Hidupnya terbalik seratus delapan puluh derajat dalam semalam. Kemarin ia benar-benar merasa frustasi dan tersiksa, namun hari ini semua perasaan menyesakkan itu menguap di udara dan hilang seperti tak pernah benar-benar ada, yang tersisa hanya gelora asmara yang meletup-letup di seluruh aliran darahnya, membuatnya merinding, gugup dan bahagia.

Ia meraih sikat gigi dan menaruh pasta gigi di atasnya, memasukkan ke dalam mulut dan mulai membersihkan giginya, masih sambil senyam-senyum, masih sambil sesekali memejamkan matanya lalu mengerang kegirangan. Kedua kakinya bergantian menghentak lantai. Ia menahan dirinya untuk tak melompat-lompat di kamar mandi karena takut terdengar oleh Kavi di lantai bawah.

Setelah berkumur ia bergeleng dan berdehem, menepuk-nepuk pipinya sendiri, memaksa dirinya untuk berhenti tersenyum namun gagal. Lagi-lagi ia tersenyum, lagi-lagi mengerang kegirangan. Jadi daripada membuang waktu percuma untuk menyingkirkan sumringah yang menyarang diwajahnya, ia memilih untuk segera membersihkan badannya sambil bersenandung riang di bawah pancuran air. Bergegas mandi dan berdandan secantik mungkin, dan segera menemui Kavi yang sudah ia rindukan.


“Udah jadi nih sarapannya!” ujar Kavi saat mendengar langkah kaki memasuki pantry. Tapi saat menoleh ia malah melongo.

“Bikin sarapan buat aku, Dok?” tanya perawat yang berdiri di ambang pantry.

“Ah?” pekik Kavi bingung. Dalam hatinya mengumpat panik. “Mau sarapan, Mel?” sambungnya, mengangkat piring ditangannya dengan canggung. Ia tak tahu kalau ternyata yang masuk ke dapur adalah salah satu karyawan klinik, bukan Tami.

Melanie nyengir lebih canggung. Ia tahu, kedatangannya bukan yang Kavi harapkan. Dan makanan dipiring itu jelas bukan untuknya.
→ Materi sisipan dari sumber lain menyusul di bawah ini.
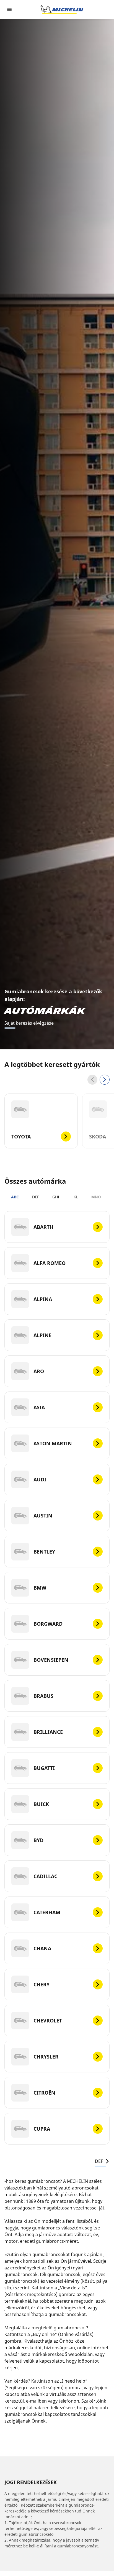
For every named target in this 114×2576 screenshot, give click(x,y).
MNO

“Nggak, Dok! Makasih. Udah sarapan.” Tolaknya sopan lalu berjalan ke arah lemari es dan mengambil botol minumnya.

Ia menengok sekali lagi ke Kavi sebelum berjalan kembali ke arah pintu. “Nggak ada apa-apa kan, Dok?” tanyanya memastikan, heran melihat Kavi mematung dengan wajah kebingungan.

“Ah, nggak, nggak apa-apa, kok.” Kekeh Kavi kaku.